* **Task details**:
Nothing but the lines from the one including "The width and" through the last line of the entries, restated exactly, should appear in the answer; omit the pictures.

(Pixel coordinate grounding data)
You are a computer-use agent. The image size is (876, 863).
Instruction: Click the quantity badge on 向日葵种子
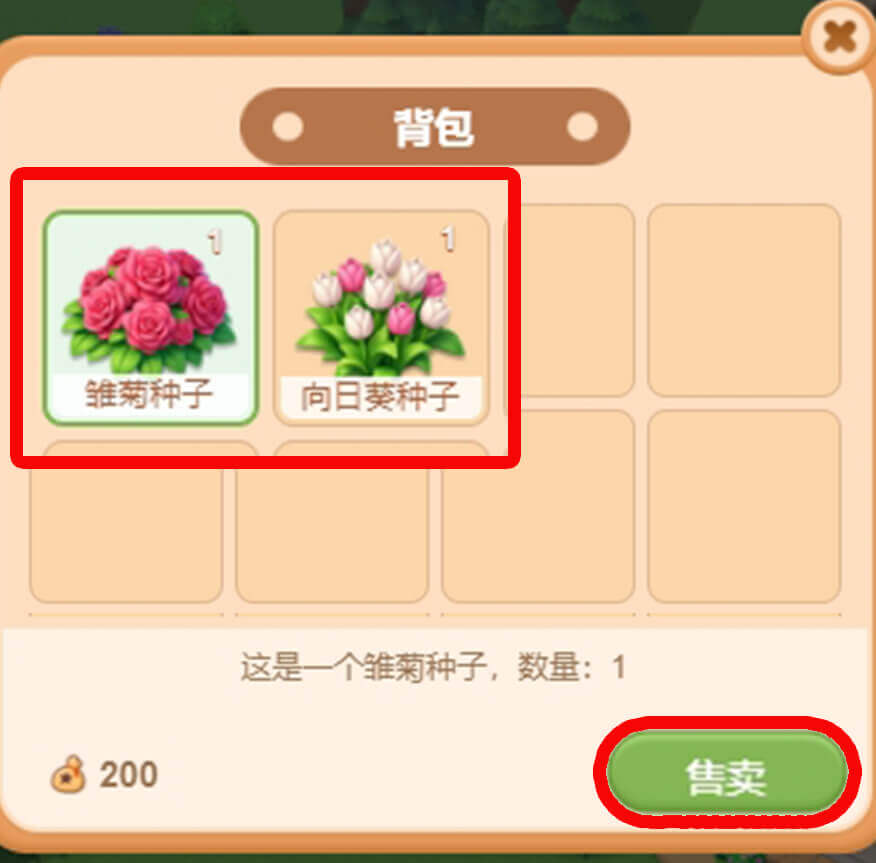point(447,239)
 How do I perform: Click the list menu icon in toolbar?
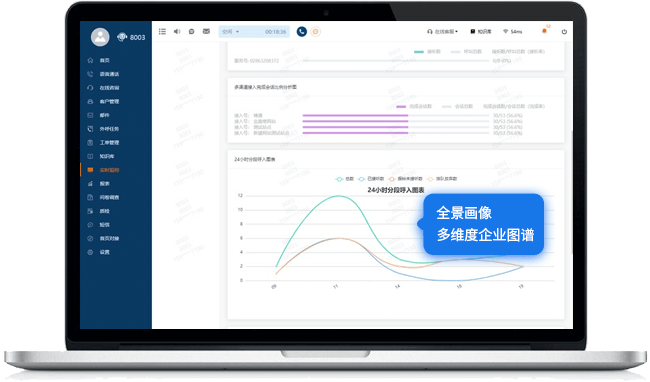pyautogui.click(x=162, y=31)
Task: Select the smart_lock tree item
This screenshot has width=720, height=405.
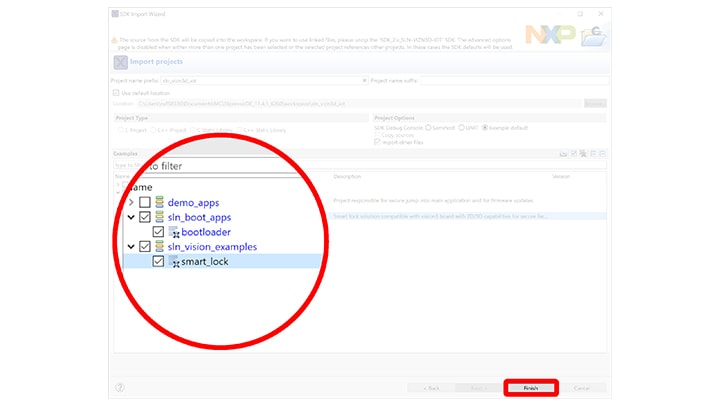Action: tap(206, 261)
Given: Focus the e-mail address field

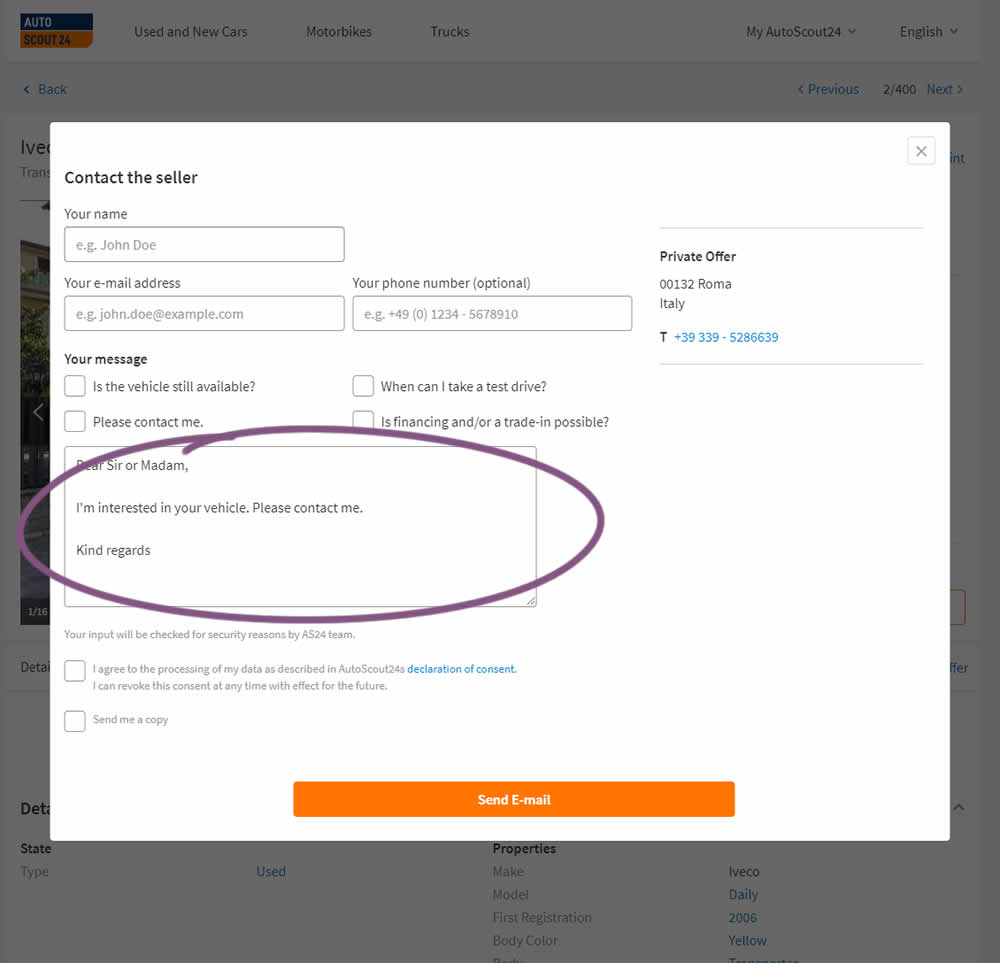Looking at the screenshot, I should 204,314.
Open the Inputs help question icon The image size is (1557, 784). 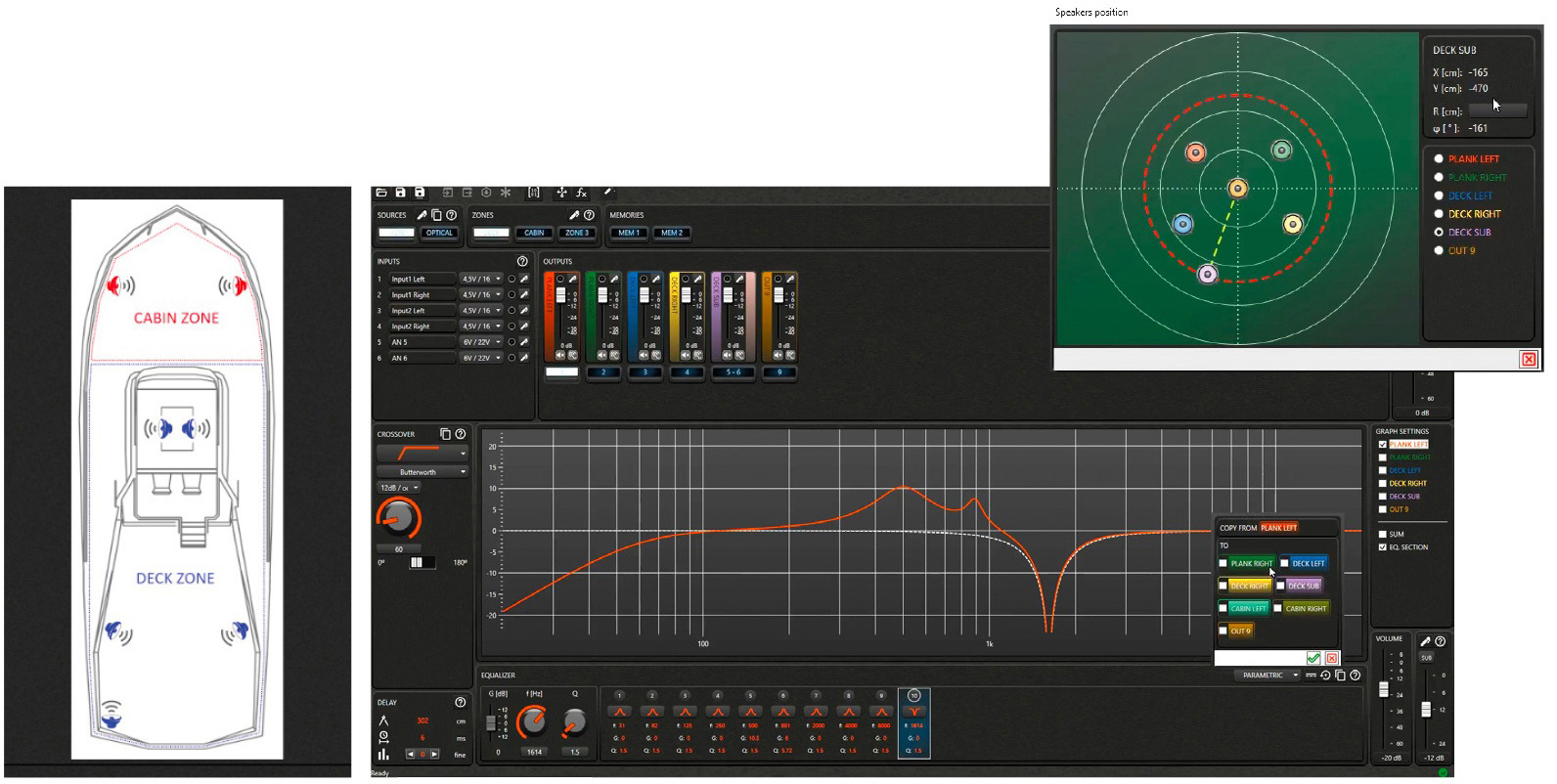point(522,261)
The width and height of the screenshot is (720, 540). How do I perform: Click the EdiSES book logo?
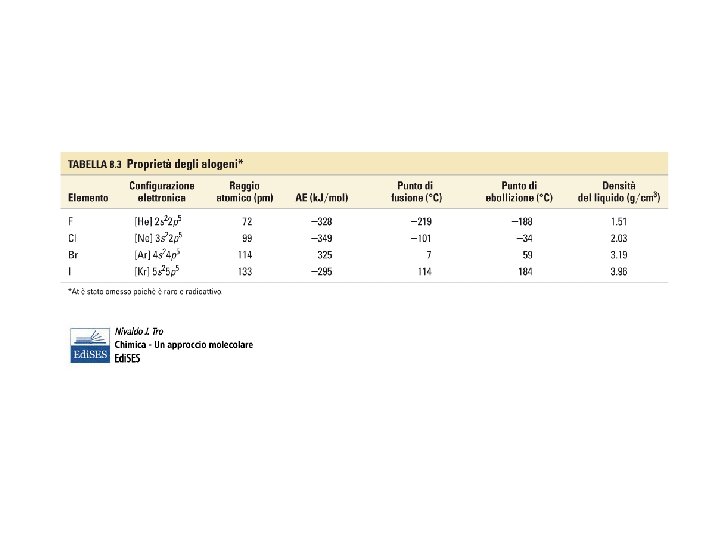(x=88, y=346)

* **Your response**:
The width and height of the screenshot is (720, 540). How do I perform: Click the EdiSES book logo?
(x=88, y=346)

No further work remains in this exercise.